Broadridge Financial Solutions has introduced a central risk and liquidity optimization solution, leveraging its Tbricks-powered front-office platform.
This solution integrates advanced functionalities such as smart order routing, multi-asset market making, internalization, centralized risk management, automated hedging, systematic indication-of-interest generation, and request-for-quote capabilities. The unified platform is designed to support both agency and principal trading activities across different products, desks, and venues.
Mitigating sell-side fragmentation
The launch addresses the structural challenges faced by sell-side firms, which often manage risk through siloed desks, operate disconnected trading workflows, and face heightened pressure to provide competitive liquidity within tighter capital and balance sheet constraints. Many institutions currently depend on multiple systems for tasks that are inherently interdependent.
By consolidating execution, pricing, internalization, and risk management processes, the platform aims to enable firms to better manage client flow internally, centralize real-time risk monitoring, and lessen reliance on fragmented technological infrastructure. Broadridge positions this solution as a means for enhanced capital deployment efficiency, reduced trading costs, and improved overall visibility across the trading operations.
Moreover, it marks an essential step in Broadridge’s broader next-generation platform strategy, offering a global, multi-asset, multi-execution-channel trading infrastructure to meet evolving sell-side needs.
Industry perspective
In recent years, the urgency of capital efficiency has risen for sell-side institutions due to regulatory requirements under frameworks like Basel III and its subsequent updates. These requirements have increased the cost of holding risk on balance sheets. Additionally, the fragmentation of trading venues and the rise of electronic market-making across various asset classes have amplified operational complexity. Unifying principal and agency trading workflows through robust platforms has become increasingly critical as firms aim to cut down technology expenses while maintaining high execution standards.

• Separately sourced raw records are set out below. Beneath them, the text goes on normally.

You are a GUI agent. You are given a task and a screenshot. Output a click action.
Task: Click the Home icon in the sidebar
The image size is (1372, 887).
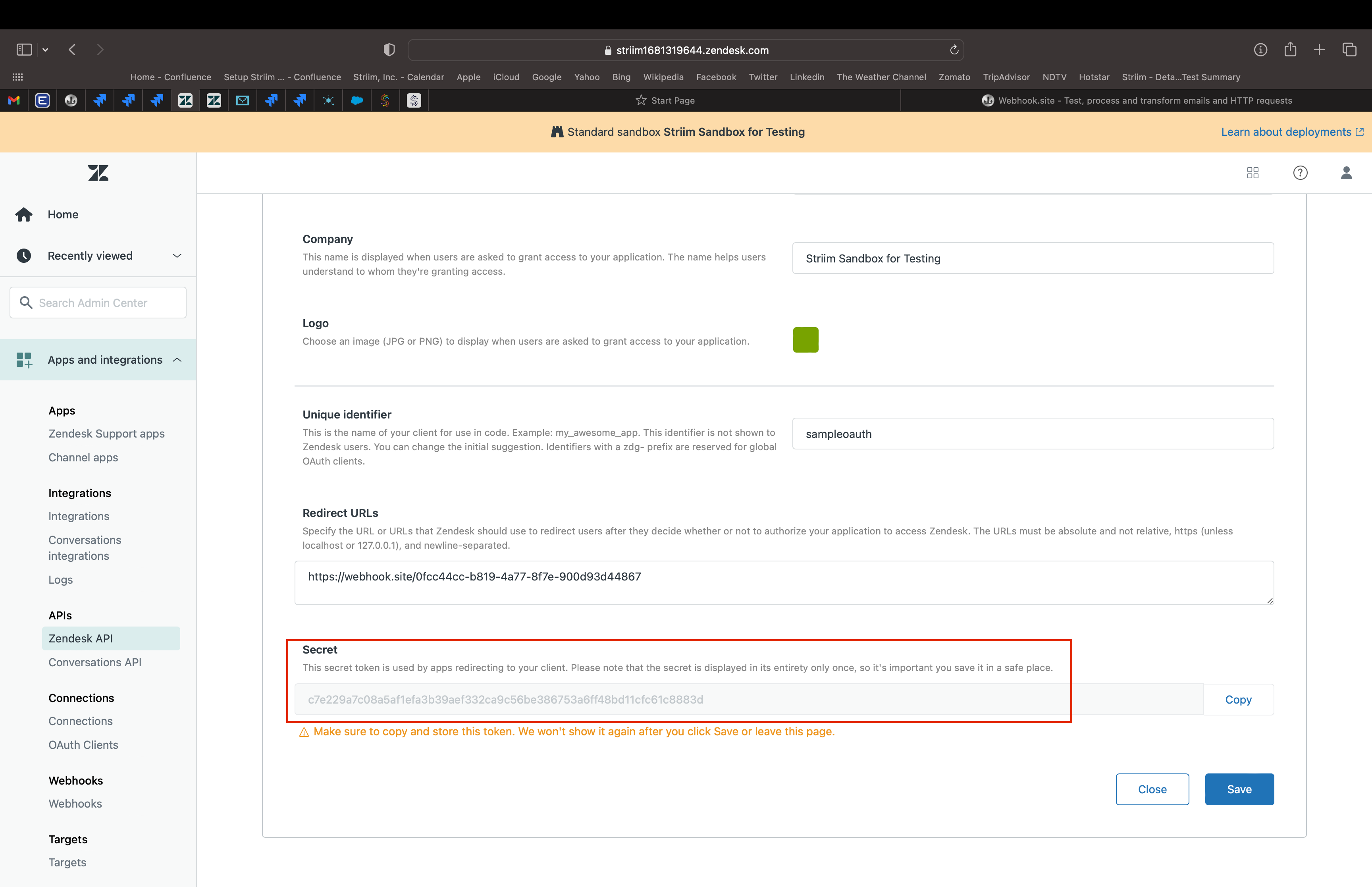[23, 214]
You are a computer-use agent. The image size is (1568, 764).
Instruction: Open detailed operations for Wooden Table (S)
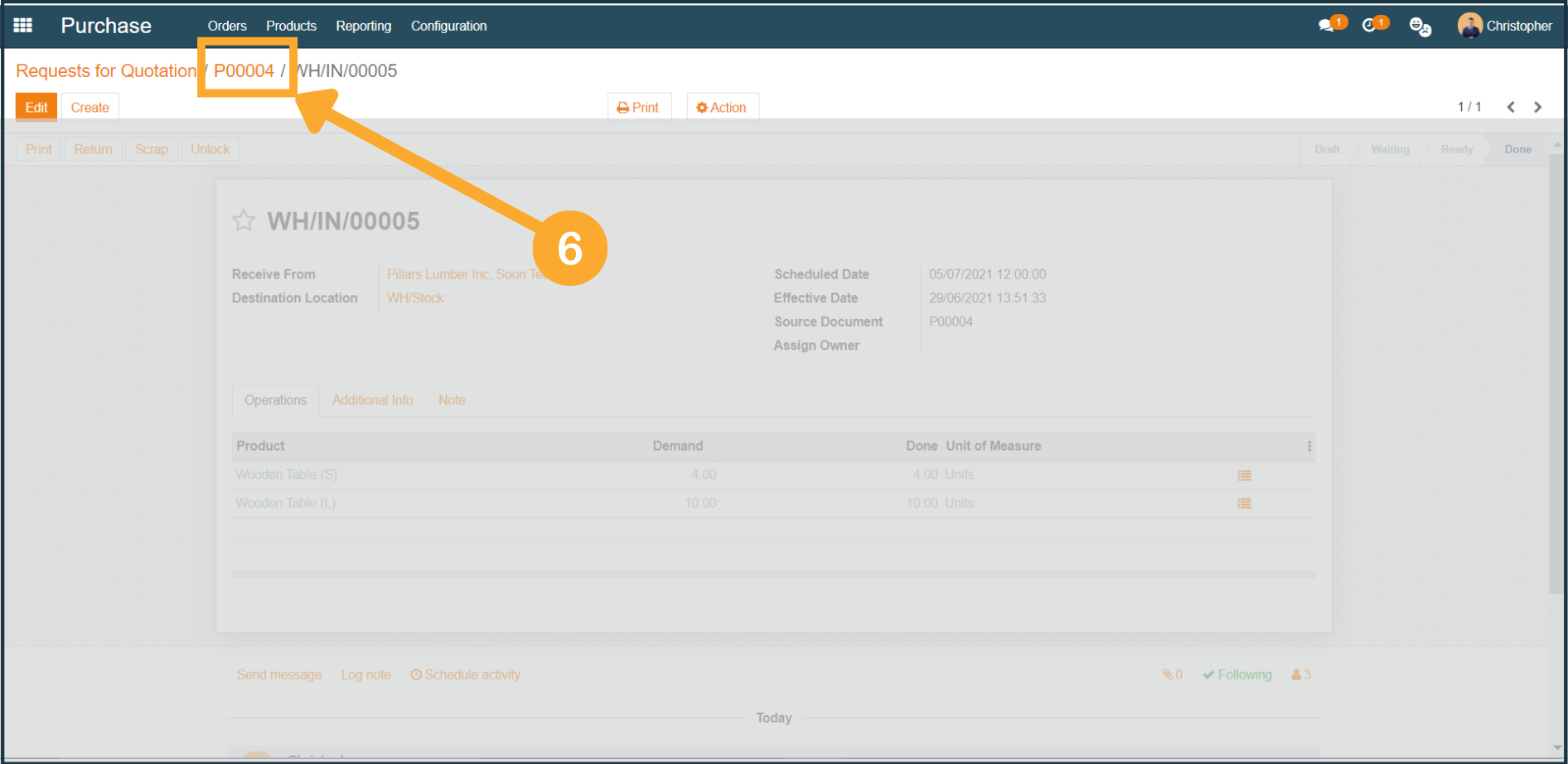coord(1244,476)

Broadridge’s Tbricks platform, already established in equities and multi-asset front-office trading infrastructure, now integrates central risk and liquidity management functions within the same environment. This extension is particularly beneficial for institutions aiming to streamline vendor relationships alongside operational processes.
The solution targets those institutions seeking to eliminate historical trade-offs associated with managing agency trading, principal trading, and bilateral trading capabilities across distinct systems.